George Washington Harris
George-washington-harris.jpg
Born George Washington Harris
(1814-03-20)March 20, 1814
Allegheny City, Pennsylvania, USA
Died December 11, 1869(1869-12-11) (aged 55)
Knoxville, Tennessee, USA
Resting place Brock Cemetery
Trenton, Georgia, USA
Pen name "Mr. Free," "Sugartail"
Occupation writer, riverboat captain, jeweler
Genre "Old Southwest" humor, political satire, local color
Notable works Sut Lovingood: Yarns Spun By a Nat'ral Born Durn'd Fool (1867)
Spouse Mary Emeline Nance
Jane Pride

George Washington Harris (March 20, 1814 – December 11, 1869) was an American humorist best known for his character, "Sut Lovingood," an Appalachian backwoods reveler fond of telling tall tales. Harris was among the seminal writers of Southern humor, and has been called "the most original and gifted of the antebellum humorists." His work influenced authors such as Mark Twain, William Faulkner, and Flannery O'Connor.

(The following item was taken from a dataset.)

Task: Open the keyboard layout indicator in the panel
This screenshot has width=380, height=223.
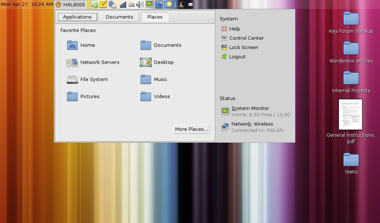Action: (131, 4)
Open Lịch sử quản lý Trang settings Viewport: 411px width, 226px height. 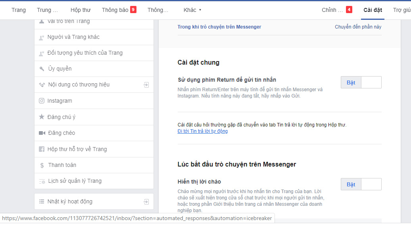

Harris moved to Knoxville, Tennessee as a child, where he worked variously as a silversmith, riverboat captain, and farmer. His earliest works were political satires published in the Knoxville Argus around 1840, and his earliest attributable works were four sporting stories published in the New York Spirit of the Times in 1843. He wrote his Sut Lovingood tales for various newspapers in the 1850s and 1860s, twenty-four of which he compiled and published as his only book, Sut Lovingood: Yarns Spun By a Nat'ral Born Durn'd Fool, in 1867. Harris died in Knoxville in 1869 after mysteriously falling ill on a train ride.

The details of Harris's early life are obscure. His father, George Harris, and a companion, Samuel Bell, moved to Pennsylvania in the 1790s. Bell's son, also named Samuel, was born in 1798. After the elder Bell died, Harris married his widow, Margaret Glover Bell, and they gave birth to George Washington Harris in Allegheny City (now part of Pittsburgh) in 1814. In 1819, Harris's half-brother, the younger Samuel Bell, completed an apprenticeship at an arms factory, and moved to Knoxville to open a jewelry store. Harris went with him, and was apprenticed at the shop.

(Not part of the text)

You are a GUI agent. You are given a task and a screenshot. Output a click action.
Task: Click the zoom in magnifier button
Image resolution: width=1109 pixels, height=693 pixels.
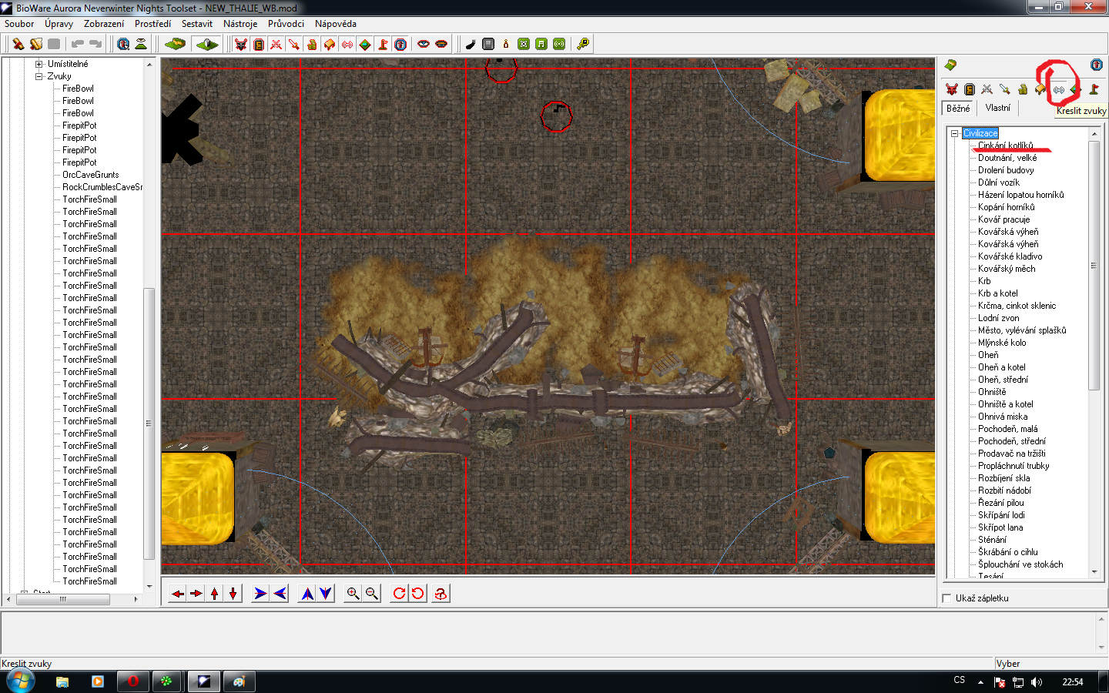353,594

In 1826, a steamboat known as the Atlas became the first to reach Knoxville from the Mississippi River. Harris built a small model of the Atlas, and dazzled an audience by sailing it across the so-called "Flag Pond" on the north side of town. At age 15, Harris rode horses in "quarter races" (i.e., races over a quarter of a mile) at tracks in the Knoxville vicinity. In 1835, he was hired as captain of the steamboat, Knoxville. As captain of this vessel (later renamed the Indian Chief), Harris took part in the Cherokee removal in 1838.